In every economic cycle, there seems to be a new behavior that allows for debt to turn into a tinder box. In the GFC it was a lack of regulation and easy money. In this cycle, easy money has been the biggest contributor, but as we see an old form of debt with a new name that seems to be spreading into places it really doesn’t belong. Layaway, or as it’s now called “By Now, Pay Later” loans (BNPL) have been growing in popularity thanks to the ubiquity that smartphones and new technology have availed. These micro-loans have always had a place, but it’s always been on the fringes of consumer spending when either poor decision making, or desperate need have allowed people to buy things they otherwise couldn’t afford.

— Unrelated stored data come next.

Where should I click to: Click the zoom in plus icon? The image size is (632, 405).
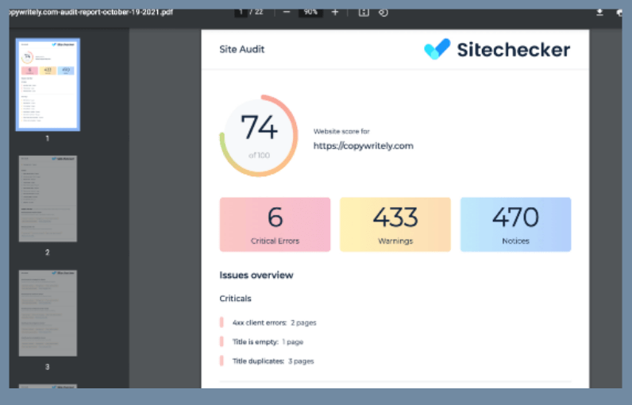(x=334, y=12)
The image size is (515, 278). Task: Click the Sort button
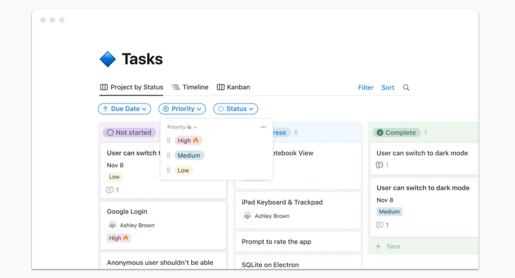[x=388, y=88]
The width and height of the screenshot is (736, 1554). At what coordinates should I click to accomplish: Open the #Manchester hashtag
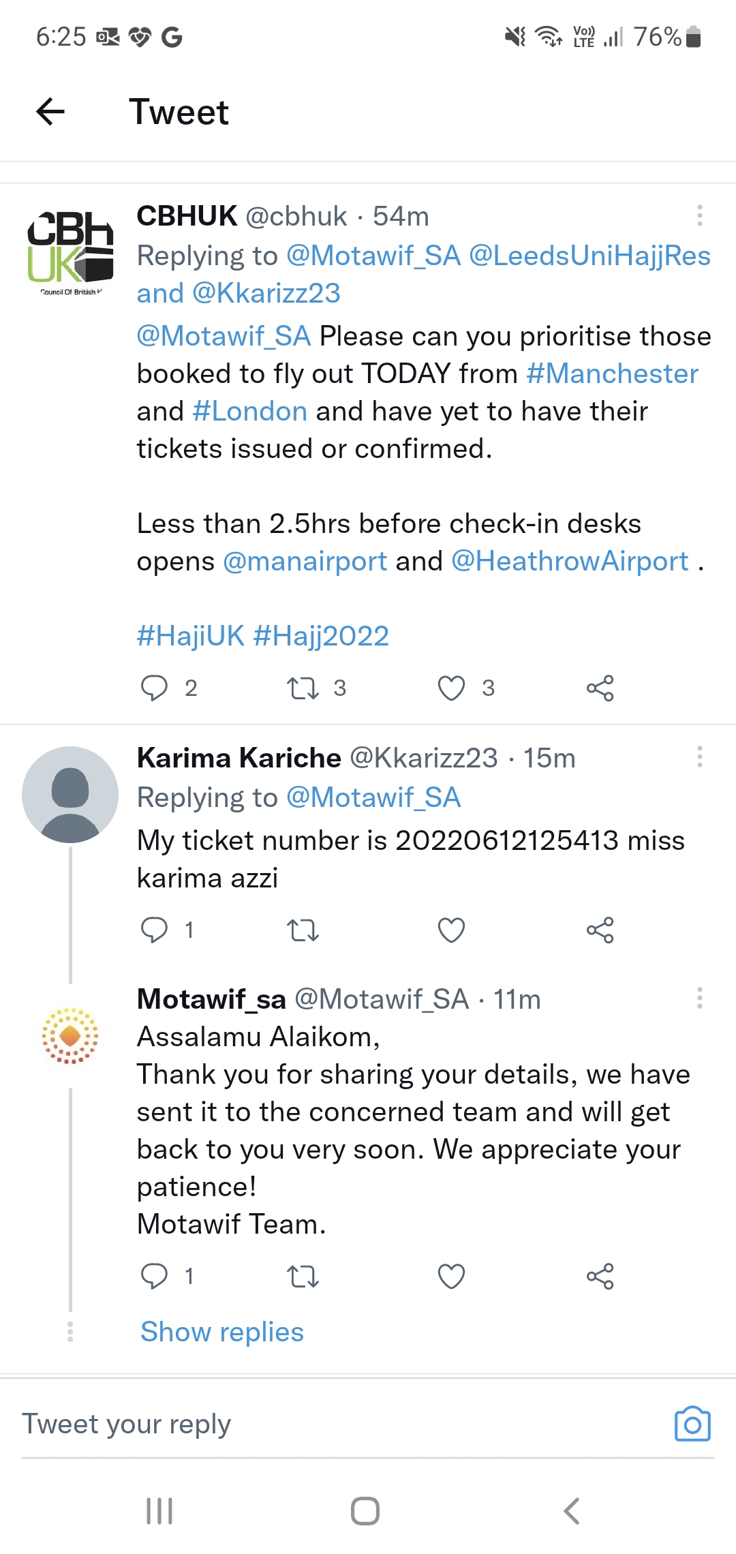click(612, 374)
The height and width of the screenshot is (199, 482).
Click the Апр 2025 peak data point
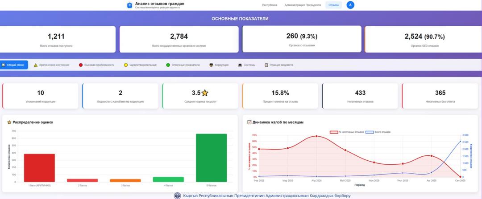(x=316, y=136)
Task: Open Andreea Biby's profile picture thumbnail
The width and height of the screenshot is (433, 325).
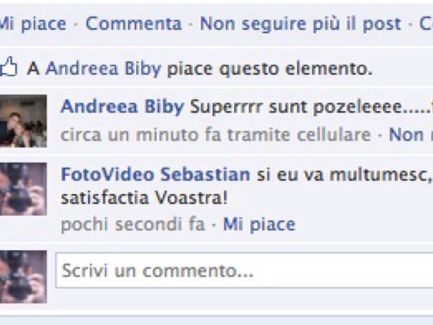Action: coord(23,121)
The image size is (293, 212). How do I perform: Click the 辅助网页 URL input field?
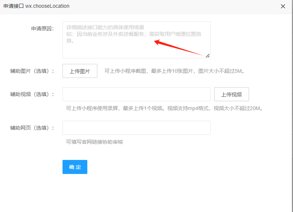(136, 128)
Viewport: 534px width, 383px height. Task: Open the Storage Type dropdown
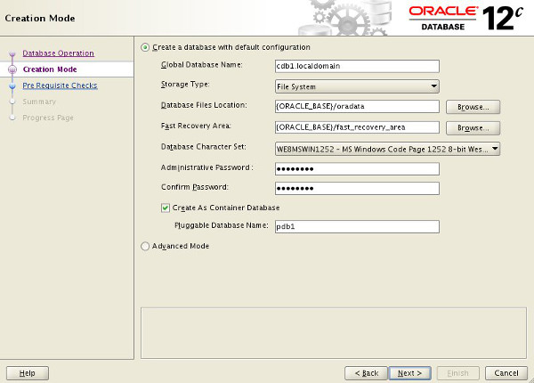357,86
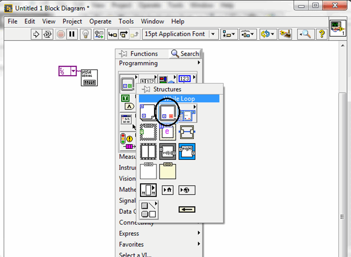Open the Tools menu
Screen dimensions: 351x257
(126, 21)
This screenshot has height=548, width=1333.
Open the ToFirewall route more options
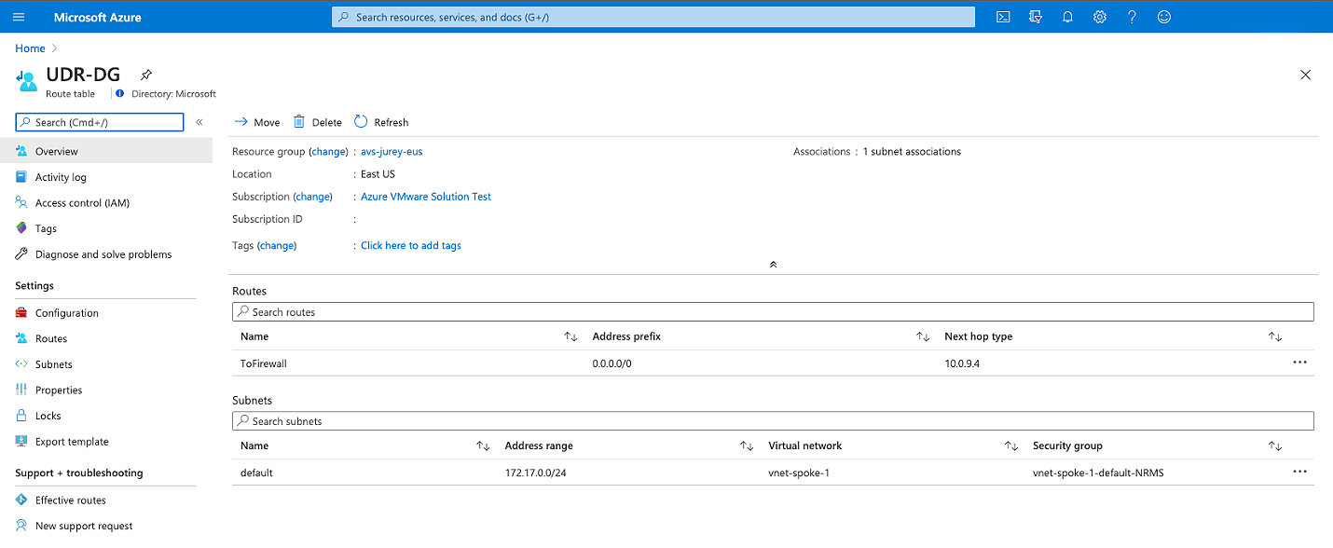coord(1299,363)
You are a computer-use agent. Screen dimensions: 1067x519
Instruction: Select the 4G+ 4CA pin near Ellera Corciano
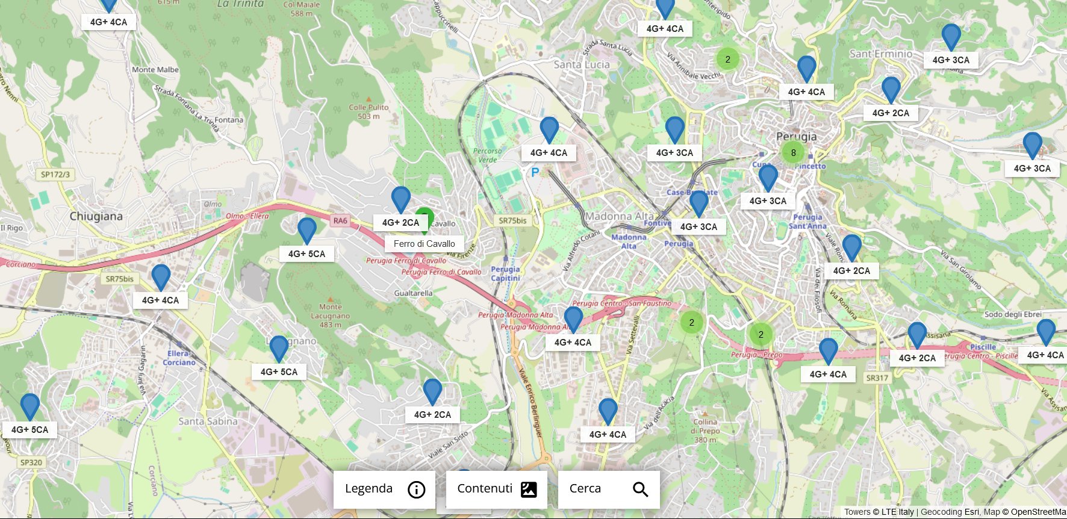tap(160, 278)
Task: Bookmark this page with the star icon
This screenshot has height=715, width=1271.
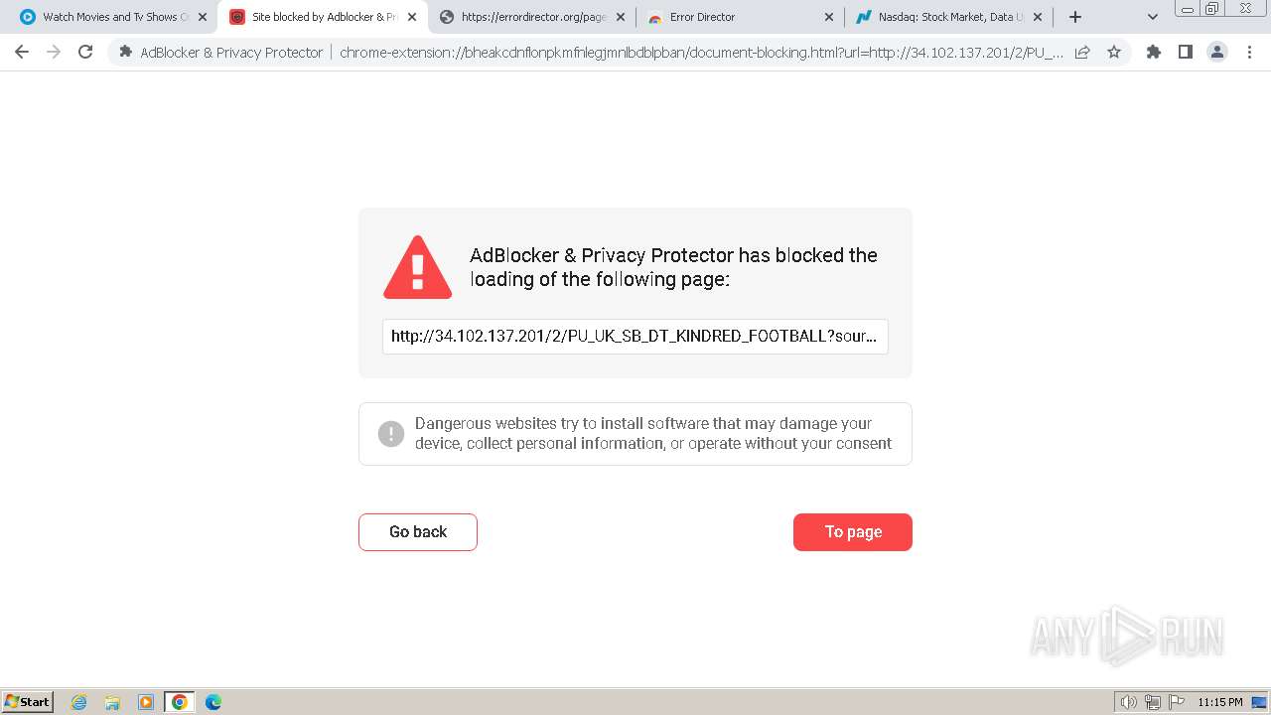Action: [1114, 53]
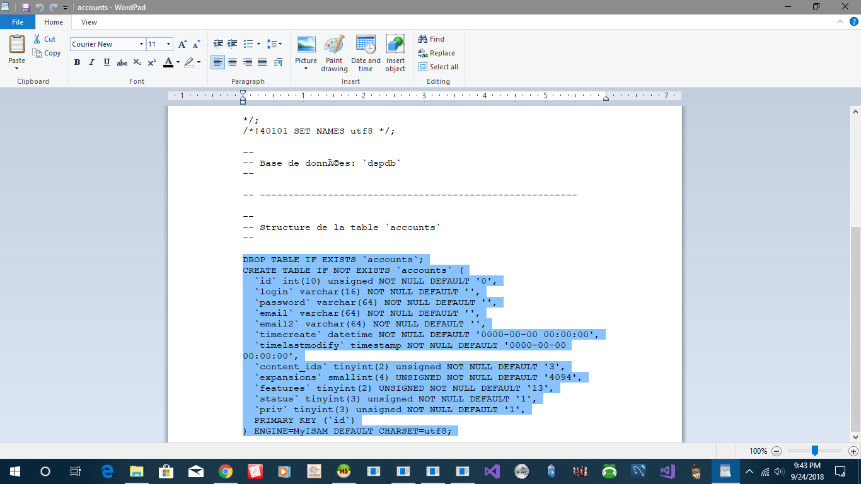
Task: Apply subscript formatting
Action: point(137,62)
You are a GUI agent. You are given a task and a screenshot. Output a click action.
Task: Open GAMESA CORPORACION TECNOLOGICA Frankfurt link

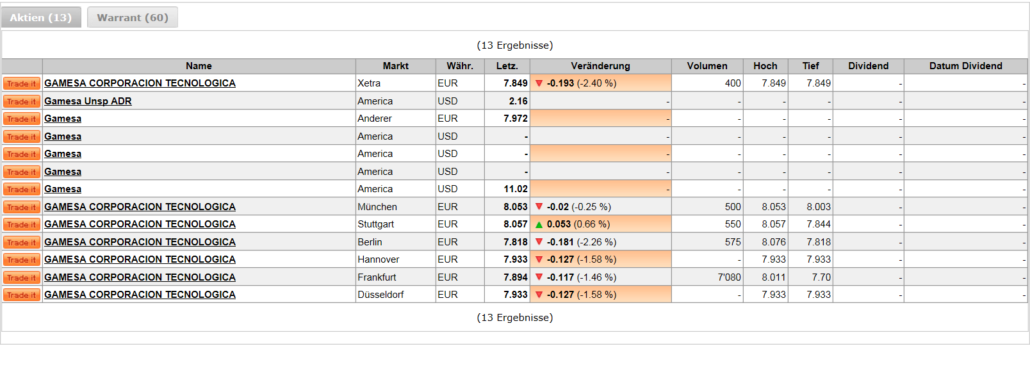click(x=140, y=277)
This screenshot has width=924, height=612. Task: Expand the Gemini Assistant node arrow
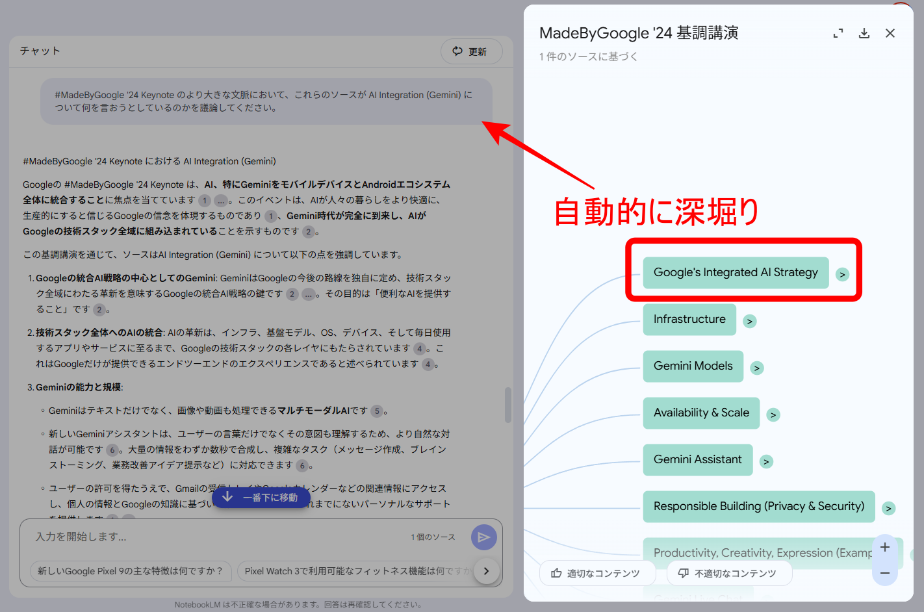[766, 461]
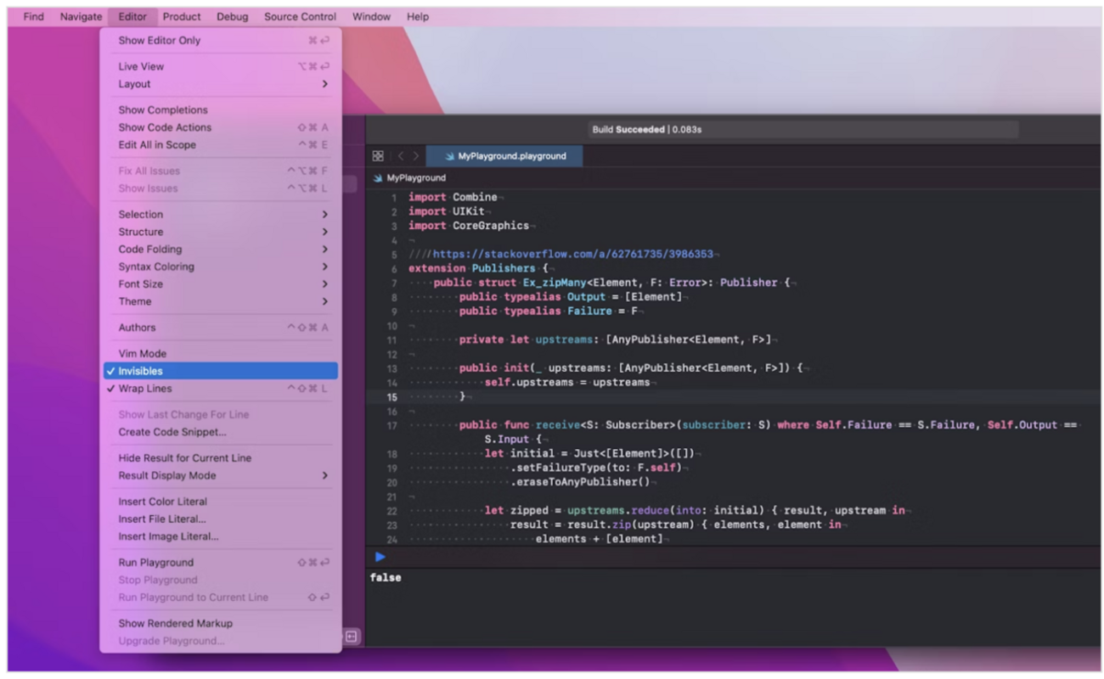1104x679 pixels.
Task: Click the Build Succeeded 0.083s status bar
Action: (803, 129)
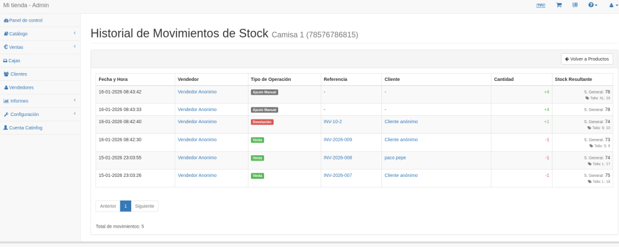Viewport: 619px width, 247px height.
Task: Open the INV-10-2 return reference
Action: coord(332,121)
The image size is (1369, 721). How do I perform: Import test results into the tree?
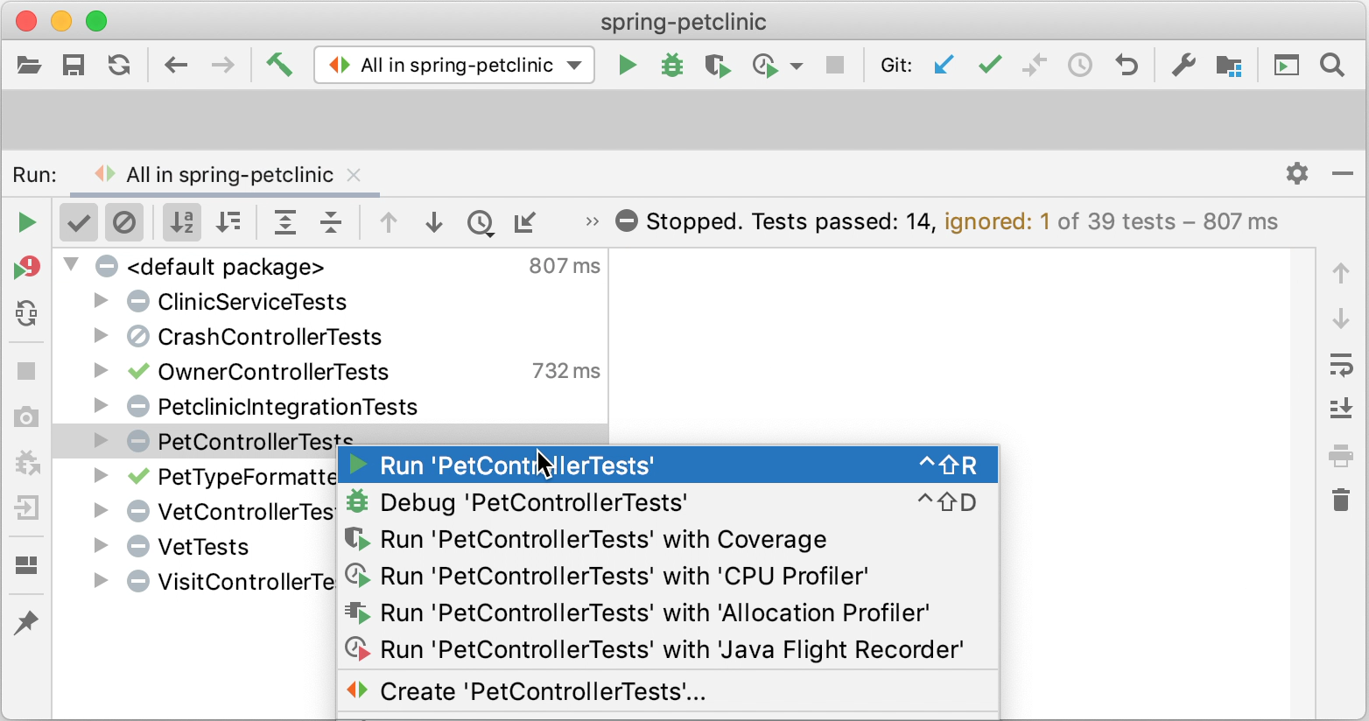pos(525,223)
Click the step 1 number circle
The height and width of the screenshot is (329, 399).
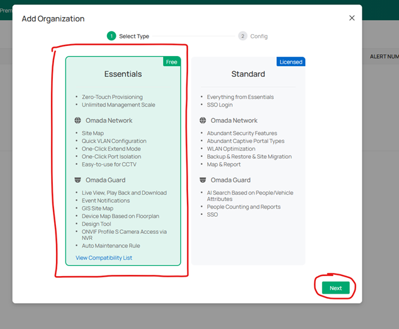(111, 36)
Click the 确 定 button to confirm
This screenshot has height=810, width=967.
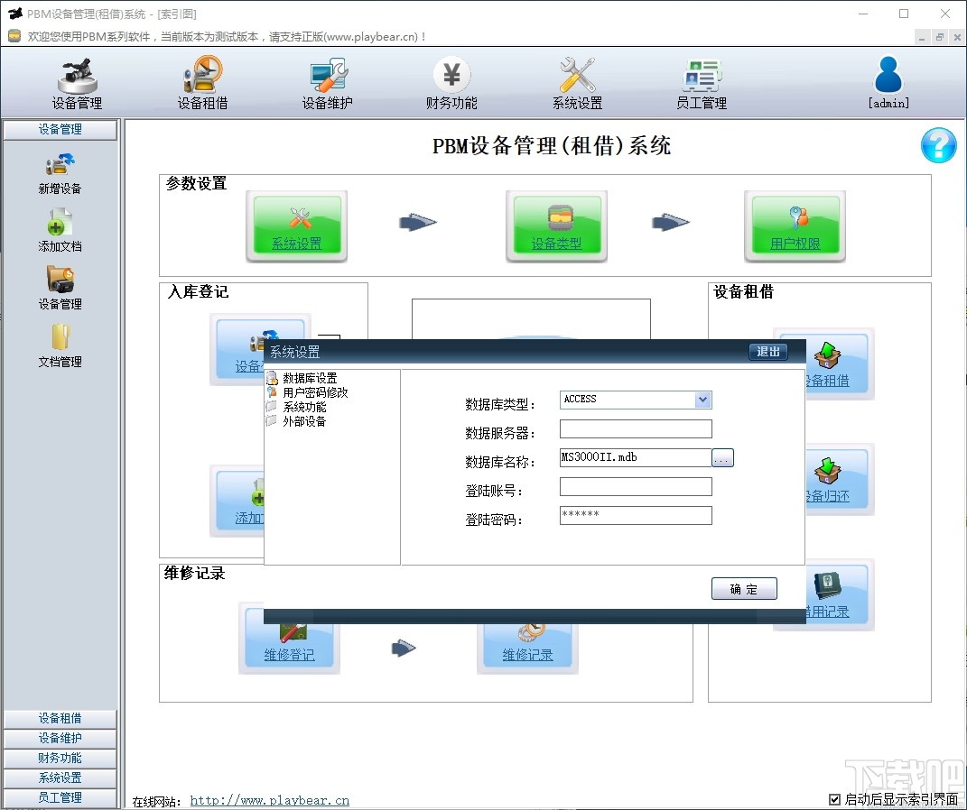click(744, 588)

As we can see in the embedded charts, not only has BNPL been growing at a staggering rate, but it is also being used to buy things that ordinarily would not be part of the typical lending stack and frankly some of them are new even by layaway standards. But as inflation continues to trend higher, people with lower income are not only finding appeal in the idea and ease of use of this product, but in many cases, they’re finding it necessary to manage their own working capital. The current amount outstanding is still small, but as these products gain acceptance and the disparity between current cash flow and wanted goods expands, this market could be a trigger point for a growing swath of the population. More importantly, there could be a problem for consumer spending should this credit tighten or borrowing capacity run out.